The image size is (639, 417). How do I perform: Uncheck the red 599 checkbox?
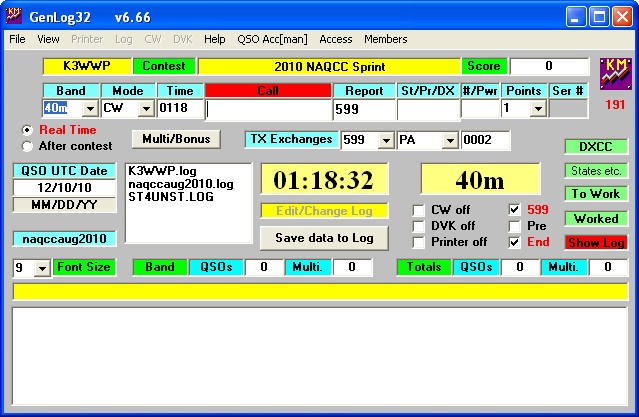coord(514,210)
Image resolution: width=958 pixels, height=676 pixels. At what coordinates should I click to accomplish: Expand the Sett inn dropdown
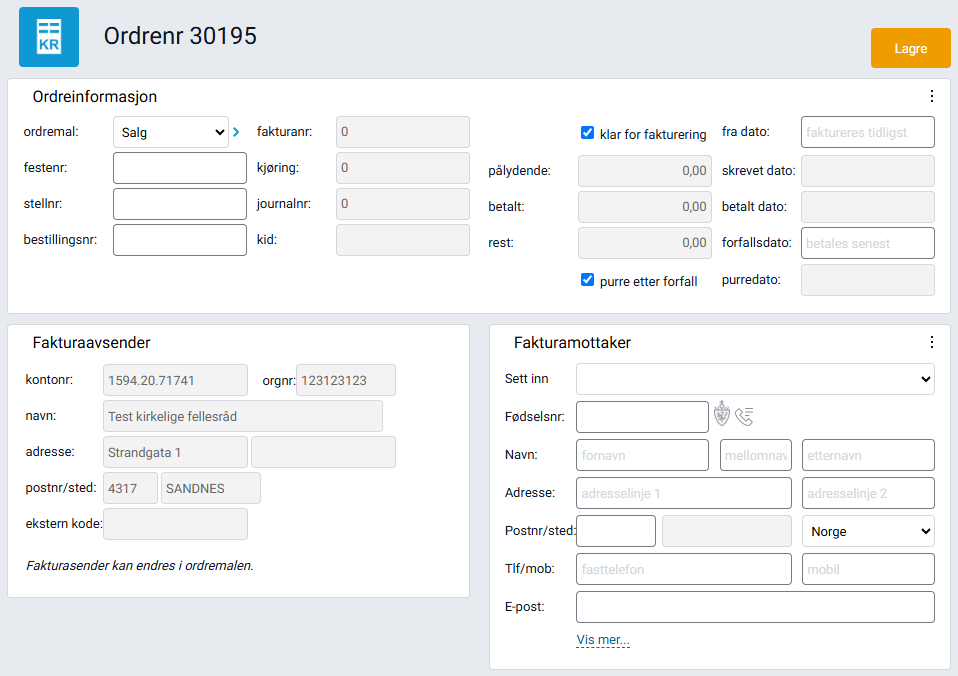(755, 379)
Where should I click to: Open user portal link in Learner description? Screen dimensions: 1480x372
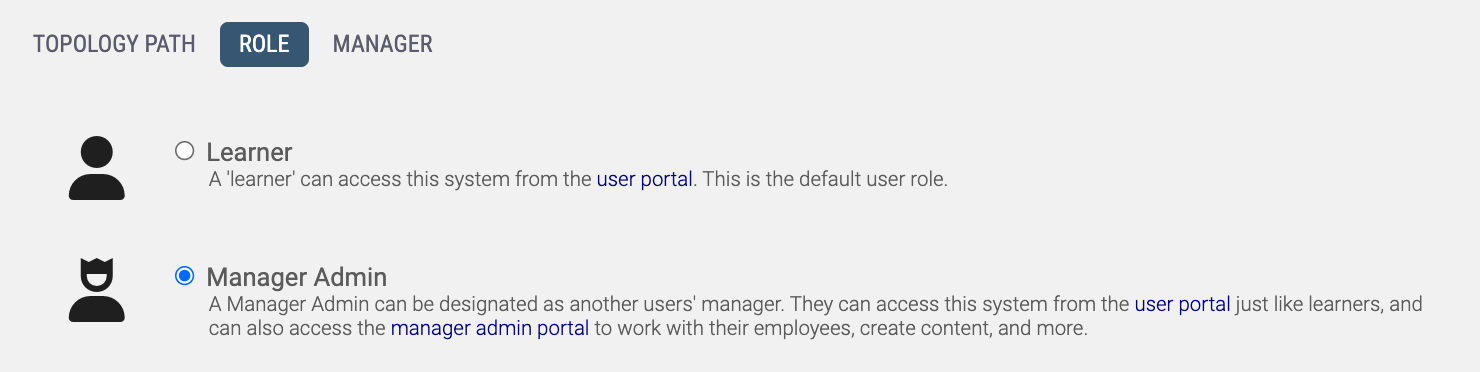[644, 180]
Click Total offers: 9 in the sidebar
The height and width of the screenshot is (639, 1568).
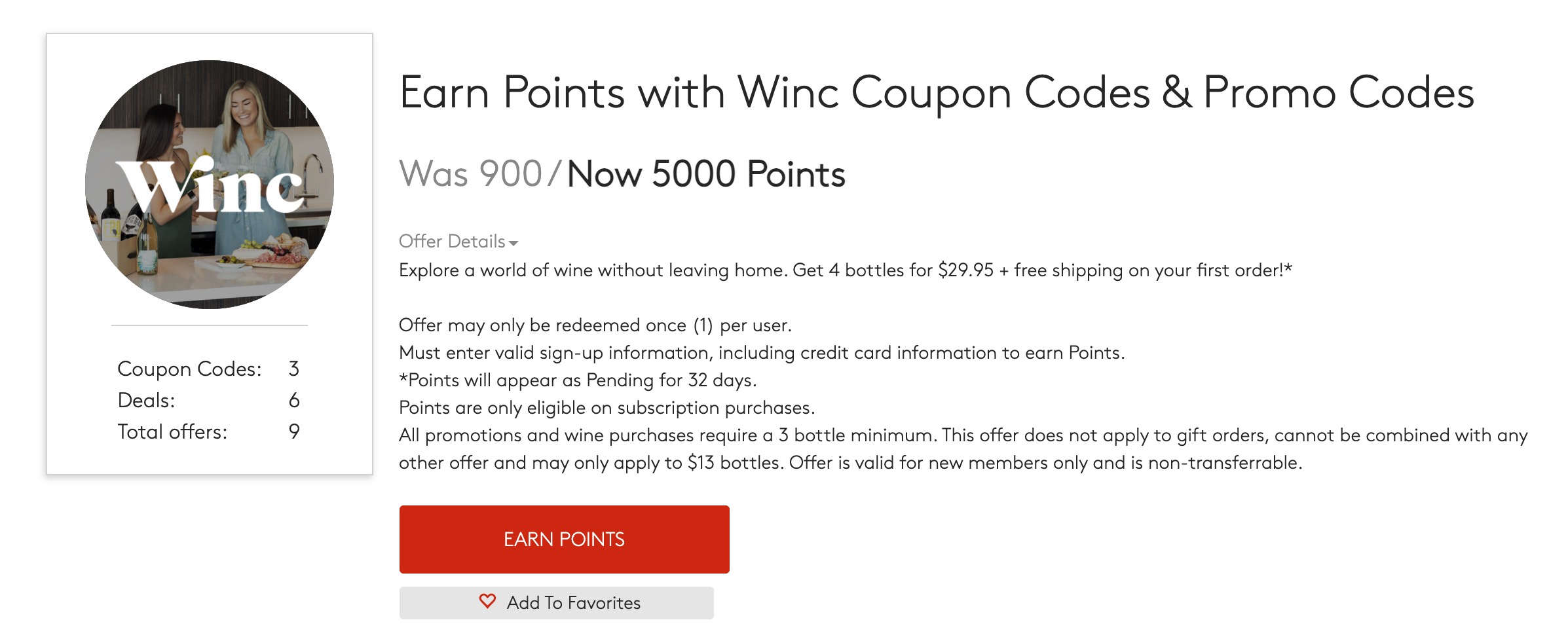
■ ■ ■
**WHAT YOU ARE ASKED TO DO:** Word for word, retype the material above without its pictures.

**ANSWER TO THE PROBLEM:**
The image size is (639, 417). How do I perform: Uncheck the red 599 checkbox?
coord(514,210)
Image resolution: width=958 pixels, height=676 pixels. At what coordinates should I click to accomplish: Expand the Sett inn dropdown
(755, 379)
Where should I click to: Open user portal link in Learner description? Screen dimensions: 1480x372
[644, 180]
Click Total offers: 9 in the sidebar
The height and width of the screenshot is (639, 1568).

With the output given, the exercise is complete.